Serious Jokes and Serious Flavors

But our real discovery came through an Airbnb experience we almost didn’t book—a Thai cooking class at Siamese Cookery House. We’d done cooking classes before in other places, usually touristy affairs with predictable results. This one started the same way, with our hostess launching into what were clearly well-practiced jokes throughout the process. She met us at the subway and led us through a covered food market we’d never have found on our own – and provided a play-by-play of the items we were seeing on display. I never knew there were so many kinds of mangoes…or eggplants, ranging from a large pea in size to a small tomato, to eggplants that sort of justify the pop culture meaning of the emoji. And don’t even ask about “century eggs!”

But then something shifted.

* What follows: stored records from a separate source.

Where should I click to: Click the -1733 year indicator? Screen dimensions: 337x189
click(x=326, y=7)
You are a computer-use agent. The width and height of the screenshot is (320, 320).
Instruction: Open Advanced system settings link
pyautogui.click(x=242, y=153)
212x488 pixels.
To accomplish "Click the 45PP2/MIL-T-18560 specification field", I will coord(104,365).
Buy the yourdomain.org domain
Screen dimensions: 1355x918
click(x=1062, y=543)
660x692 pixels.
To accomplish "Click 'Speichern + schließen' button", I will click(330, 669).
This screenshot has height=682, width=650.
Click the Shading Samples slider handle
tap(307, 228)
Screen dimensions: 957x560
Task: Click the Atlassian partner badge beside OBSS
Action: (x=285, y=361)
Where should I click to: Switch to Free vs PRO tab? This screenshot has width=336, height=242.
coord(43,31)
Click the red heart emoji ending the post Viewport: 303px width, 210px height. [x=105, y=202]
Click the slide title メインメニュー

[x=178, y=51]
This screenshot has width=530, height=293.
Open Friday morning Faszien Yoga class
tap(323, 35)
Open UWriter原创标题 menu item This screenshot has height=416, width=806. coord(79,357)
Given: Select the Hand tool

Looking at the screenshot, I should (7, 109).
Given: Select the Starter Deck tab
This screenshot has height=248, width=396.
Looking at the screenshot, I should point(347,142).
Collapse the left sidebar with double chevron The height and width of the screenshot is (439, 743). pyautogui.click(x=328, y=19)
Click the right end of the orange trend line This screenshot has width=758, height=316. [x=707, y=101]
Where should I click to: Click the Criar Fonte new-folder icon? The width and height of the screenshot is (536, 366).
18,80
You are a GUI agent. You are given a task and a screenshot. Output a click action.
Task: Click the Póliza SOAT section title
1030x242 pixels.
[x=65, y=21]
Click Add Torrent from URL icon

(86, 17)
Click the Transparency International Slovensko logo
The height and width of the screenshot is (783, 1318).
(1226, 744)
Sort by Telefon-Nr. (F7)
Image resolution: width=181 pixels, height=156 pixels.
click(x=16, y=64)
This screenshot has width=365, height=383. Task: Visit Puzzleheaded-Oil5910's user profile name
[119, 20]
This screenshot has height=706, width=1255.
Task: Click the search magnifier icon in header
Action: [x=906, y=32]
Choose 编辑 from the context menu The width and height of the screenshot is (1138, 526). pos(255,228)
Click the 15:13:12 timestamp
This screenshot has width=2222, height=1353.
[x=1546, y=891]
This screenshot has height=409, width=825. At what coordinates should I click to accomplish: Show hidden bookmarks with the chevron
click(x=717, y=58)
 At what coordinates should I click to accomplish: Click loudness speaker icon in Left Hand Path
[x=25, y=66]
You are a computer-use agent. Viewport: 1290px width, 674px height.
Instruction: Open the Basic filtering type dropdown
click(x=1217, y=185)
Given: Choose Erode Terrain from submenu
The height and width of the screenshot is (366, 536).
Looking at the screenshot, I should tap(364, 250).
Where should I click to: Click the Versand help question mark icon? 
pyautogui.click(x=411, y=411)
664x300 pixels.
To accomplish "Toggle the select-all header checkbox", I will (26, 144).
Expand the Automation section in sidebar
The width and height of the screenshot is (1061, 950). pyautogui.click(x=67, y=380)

As we worked through each step—grinding curry paste, balancing sweet and sour and salty, learning the precise timing that makes Thai food sing—I realized we weren’t just going through the motions. Thai food is legitimately one of the tastiest cuisines in the world, and here we were, actually learning to make it properly.

By the end of the class, sitting down to eat what we’d created, I had that rare moment of looking at my plate and thinking, “I actually made this.” Not just assembled it or heated it up—but created something that tasted like it belonged in a real Thai restaurant. It was the kind of satisfaction that makes you want to call everyone you know and brag a little.

We ended up going back two more times on subsequent trips to Bangkok. The jokes stayed the same, but the skills improved, and each time that moment of “I made this” felt just as rewarding.

The Gulshan 3 Effect

As we headed back to Dhaka after that first weekend, I understood why the locals had laughed at our idea of Bangkok as a peaceful retreat. It’s not that Bangkok is quiet—it’s a massive, bustling city with all the energy that entails. But coming from Gulshan 2, where the baseline for sensory input is cranked up to eleven, Bangkok’s organized chaos felt like a meditation retreat.

Maybe it’s all about perspective. Maybe what counts as overwhelming depends entirely on what you’re comparing it to. Or maybe we’d just found our perfect weekend escape—a place where trains run through markets like clockwork, taxi rates are posted on signs, and you can learn to make green curry that actually tastes like green curry.

Either way, we’d be back to Gulshan 3 soon enough.